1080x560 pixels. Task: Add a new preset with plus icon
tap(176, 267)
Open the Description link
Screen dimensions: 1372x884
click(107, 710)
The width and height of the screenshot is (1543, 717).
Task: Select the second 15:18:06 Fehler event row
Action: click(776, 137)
---
Copy these lines out word for word.

— SOLUTION FOR THIS PROBLEM —
1080x560 pixels. Task: Add a new preset with plus icon
tap(176, 267)
Open the Description link
Screen dimensions: 1372x884
click(107, 710)
The width and height of the screenshot is (1543, 717).
Task: Select the second 15:18:06 Fehler event row
Action: click(776, 137)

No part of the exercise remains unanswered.